Dataset entries:
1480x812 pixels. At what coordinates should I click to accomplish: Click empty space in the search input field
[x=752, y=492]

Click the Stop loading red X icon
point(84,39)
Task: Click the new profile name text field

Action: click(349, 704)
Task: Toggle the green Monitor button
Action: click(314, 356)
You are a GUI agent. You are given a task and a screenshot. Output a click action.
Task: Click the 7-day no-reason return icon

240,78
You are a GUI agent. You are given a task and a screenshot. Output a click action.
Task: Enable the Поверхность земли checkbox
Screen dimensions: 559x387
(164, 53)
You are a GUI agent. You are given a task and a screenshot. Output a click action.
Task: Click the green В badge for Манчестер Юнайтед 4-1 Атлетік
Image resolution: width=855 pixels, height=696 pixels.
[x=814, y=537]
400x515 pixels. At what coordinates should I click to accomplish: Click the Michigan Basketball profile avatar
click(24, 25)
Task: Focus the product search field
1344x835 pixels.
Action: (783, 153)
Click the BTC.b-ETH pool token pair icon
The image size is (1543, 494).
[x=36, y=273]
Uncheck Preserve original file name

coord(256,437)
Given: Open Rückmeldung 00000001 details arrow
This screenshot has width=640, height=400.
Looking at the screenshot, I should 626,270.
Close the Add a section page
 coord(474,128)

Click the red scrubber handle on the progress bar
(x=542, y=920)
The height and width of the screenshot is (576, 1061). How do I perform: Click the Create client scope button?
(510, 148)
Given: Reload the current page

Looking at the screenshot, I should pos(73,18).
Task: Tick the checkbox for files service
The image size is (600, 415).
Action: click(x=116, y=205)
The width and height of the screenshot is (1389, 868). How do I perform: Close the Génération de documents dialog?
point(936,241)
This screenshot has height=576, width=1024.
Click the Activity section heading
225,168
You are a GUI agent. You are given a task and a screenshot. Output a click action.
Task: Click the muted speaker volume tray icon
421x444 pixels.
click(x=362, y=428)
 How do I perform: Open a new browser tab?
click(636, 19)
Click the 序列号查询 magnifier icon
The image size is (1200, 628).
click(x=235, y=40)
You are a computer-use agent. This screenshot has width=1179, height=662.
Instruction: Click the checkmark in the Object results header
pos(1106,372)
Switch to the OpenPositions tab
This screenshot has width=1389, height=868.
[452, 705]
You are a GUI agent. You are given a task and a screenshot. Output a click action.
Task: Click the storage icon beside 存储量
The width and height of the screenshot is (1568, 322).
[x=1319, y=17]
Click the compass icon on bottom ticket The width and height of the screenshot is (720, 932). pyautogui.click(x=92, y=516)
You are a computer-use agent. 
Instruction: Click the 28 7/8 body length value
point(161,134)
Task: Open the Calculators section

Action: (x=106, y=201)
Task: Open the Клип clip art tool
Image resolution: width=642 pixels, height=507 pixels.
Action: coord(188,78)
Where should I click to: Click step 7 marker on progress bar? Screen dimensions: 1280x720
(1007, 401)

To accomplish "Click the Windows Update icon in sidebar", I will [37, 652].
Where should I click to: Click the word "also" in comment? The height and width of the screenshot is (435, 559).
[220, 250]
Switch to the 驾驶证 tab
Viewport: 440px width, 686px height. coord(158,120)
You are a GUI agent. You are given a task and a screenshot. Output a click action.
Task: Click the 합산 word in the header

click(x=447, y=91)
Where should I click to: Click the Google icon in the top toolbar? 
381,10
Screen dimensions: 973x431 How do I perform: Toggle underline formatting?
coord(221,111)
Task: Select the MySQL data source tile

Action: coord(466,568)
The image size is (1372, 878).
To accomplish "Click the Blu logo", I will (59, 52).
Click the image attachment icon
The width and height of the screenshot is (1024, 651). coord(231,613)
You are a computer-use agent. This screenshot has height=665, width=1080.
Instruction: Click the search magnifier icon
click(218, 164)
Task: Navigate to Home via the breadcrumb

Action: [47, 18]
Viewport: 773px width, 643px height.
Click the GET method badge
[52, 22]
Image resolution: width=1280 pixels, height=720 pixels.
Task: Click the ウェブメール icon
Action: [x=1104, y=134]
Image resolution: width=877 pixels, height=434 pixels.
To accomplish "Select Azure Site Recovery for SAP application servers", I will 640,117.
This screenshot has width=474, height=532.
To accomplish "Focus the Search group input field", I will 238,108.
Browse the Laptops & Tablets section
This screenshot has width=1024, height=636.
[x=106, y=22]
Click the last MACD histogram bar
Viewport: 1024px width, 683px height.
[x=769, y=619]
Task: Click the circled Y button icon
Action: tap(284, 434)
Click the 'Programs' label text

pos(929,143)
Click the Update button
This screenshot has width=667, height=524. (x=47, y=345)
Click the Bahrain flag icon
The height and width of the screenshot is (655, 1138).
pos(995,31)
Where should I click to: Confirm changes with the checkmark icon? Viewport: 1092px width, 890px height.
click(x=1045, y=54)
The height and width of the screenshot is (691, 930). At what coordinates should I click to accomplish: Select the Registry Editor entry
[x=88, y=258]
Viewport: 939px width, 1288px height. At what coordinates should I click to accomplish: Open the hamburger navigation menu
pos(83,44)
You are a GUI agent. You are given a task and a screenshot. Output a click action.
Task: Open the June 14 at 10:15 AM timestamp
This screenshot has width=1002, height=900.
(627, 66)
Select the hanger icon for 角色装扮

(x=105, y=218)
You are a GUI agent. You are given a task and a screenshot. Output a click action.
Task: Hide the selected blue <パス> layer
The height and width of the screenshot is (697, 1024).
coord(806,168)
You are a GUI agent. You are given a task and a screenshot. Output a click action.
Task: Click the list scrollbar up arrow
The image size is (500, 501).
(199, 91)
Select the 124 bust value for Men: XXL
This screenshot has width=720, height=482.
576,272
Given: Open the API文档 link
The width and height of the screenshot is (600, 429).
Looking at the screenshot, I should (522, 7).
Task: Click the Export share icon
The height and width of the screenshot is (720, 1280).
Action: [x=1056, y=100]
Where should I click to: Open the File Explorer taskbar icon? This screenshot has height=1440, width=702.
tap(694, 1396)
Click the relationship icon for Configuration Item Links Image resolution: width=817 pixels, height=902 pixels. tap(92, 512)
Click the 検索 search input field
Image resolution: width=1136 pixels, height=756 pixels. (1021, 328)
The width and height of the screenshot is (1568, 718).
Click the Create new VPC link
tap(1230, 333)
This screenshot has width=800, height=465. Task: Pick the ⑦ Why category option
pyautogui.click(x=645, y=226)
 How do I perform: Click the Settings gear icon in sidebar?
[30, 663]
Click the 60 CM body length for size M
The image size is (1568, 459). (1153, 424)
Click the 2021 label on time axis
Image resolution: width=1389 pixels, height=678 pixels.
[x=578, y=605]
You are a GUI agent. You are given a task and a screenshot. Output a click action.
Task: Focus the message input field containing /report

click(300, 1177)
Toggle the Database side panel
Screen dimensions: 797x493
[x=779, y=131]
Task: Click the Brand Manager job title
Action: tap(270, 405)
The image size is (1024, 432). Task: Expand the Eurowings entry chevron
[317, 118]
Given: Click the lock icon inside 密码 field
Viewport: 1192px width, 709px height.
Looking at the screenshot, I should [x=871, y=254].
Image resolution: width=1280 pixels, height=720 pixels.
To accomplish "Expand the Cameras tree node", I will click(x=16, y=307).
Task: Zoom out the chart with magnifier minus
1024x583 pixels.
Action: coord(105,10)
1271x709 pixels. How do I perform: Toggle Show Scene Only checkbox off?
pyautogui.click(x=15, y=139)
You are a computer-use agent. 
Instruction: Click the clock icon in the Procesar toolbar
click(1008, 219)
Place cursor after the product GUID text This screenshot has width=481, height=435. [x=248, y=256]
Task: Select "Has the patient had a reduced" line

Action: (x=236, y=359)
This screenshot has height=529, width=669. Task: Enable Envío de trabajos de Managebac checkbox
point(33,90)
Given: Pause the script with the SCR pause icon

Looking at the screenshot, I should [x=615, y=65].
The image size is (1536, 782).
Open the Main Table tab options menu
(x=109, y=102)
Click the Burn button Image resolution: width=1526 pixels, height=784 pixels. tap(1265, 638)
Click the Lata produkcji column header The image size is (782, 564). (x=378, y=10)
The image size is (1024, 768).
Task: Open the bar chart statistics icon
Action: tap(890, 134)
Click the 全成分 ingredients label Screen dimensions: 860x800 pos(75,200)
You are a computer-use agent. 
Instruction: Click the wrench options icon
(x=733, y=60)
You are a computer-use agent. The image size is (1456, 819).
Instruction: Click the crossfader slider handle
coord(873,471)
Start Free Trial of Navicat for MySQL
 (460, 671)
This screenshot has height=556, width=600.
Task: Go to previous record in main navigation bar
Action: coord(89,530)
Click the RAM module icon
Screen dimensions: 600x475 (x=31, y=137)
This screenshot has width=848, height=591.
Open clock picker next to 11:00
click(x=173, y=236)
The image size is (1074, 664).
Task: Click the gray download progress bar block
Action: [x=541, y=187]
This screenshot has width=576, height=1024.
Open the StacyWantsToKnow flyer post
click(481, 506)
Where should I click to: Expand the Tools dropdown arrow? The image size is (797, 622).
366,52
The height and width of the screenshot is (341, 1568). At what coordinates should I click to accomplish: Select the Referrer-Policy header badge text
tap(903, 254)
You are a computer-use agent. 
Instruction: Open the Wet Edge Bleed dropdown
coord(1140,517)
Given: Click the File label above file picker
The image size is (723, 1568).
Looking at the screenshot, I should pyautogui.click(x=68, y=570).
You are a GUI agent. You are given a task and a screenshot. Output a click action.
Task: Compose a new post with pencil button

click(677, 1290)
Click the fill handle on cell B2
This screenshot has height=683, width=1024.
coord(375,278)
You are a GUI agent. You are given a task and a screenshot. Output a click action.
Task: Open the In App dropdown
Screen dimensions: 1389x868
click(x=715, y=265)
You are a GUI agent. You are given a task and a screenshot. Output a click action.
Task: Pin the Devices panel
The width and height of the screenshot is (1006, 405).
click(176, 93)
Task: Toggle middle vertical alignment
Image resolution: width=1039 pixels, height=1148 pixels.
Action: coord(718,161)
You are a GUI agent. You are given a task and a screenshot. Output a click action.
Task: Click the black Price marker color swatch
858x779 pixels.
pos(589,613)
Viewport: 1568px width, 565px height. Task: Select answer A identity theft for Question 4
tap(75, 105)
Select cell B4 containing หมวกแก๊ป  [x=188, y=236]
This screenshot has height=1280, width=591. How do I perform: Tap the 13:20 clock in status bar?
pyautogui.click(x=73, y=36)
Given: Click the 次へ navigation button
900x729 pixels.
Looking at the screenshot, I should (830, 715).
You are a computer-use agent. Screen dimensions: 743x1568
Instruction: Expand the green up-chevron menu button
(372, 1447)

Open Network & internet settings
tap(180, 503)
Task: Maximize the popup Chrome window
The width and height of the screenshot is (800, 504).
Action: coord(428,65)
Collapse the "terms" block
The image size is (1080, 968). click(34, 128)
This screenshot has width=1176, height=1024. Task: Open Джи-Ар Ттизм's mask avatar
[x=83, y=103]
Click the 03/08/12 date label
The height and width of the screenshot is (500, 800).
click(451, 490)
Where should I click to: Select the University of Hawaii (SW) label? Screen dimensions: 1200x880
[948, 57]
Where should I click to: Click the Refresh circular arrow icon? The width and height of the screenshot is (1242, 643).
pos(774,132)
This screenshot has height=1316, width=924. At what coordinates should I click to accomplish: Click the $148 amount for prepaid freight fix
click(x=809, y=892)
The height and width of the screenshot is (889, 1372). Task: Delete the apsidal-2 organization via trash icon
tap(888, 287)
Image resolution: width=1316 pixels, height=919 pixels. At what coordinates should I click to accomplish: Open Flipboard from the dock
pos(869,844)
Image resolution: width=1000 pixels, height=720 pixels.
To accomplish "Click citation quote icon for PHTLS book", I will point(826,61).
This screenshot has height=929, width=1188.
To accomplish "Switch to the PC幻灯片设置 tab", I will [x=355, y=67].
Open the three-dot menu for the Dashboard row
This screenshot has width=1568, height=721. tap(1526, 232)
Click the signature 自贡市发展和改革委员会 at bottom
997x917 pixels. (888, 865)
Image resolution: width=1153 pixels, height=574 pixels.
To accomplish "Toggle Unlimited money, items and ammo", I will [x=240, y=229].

▸ **Directions**
Please return only the lines above, starting at the line that has "The height and width of the screenshot is (691, 930)." and ending at the line that has "Given: Open the API文档 link", keeping both and leaving each one unchanged.

▸ **Response to the exercise**
The height and width of the screenshot is (691, 930). At what coordinates should I click to accomplish: Select the Registry Editor entry
[x=88, y=258]
Viewport: 939px width, 1288px height. At what coordinates should I click to accomplish: Open the hamburger navigation menu
pos(83,44)
You are a GUI agent. You are given a task and a screenshot. Output a click action.
Task: Open the June 14 at 10:15 AM timestamp
This screenshot has width=1002, height=900.
(627, 66)
Select the hanger icon for 角色装扮

(x=105, y=218)
You are a GUI agent. You are given a task and a screenshot. Output a click action.
Task: Hide the selected blue <パス> layer
The height and width of the screenshot is (697, 1024).
coord(806,168)
You are a GUI agent. You are given a task and a screenshot. Output a click action.
Task: Click the list scrollbar up arrow
The image size is (500, 501).
(199, 91)
Select the 124 bust value for Men: XXL
This screenshot has width=720, height=482.
576,272
Given: Open the API文档 link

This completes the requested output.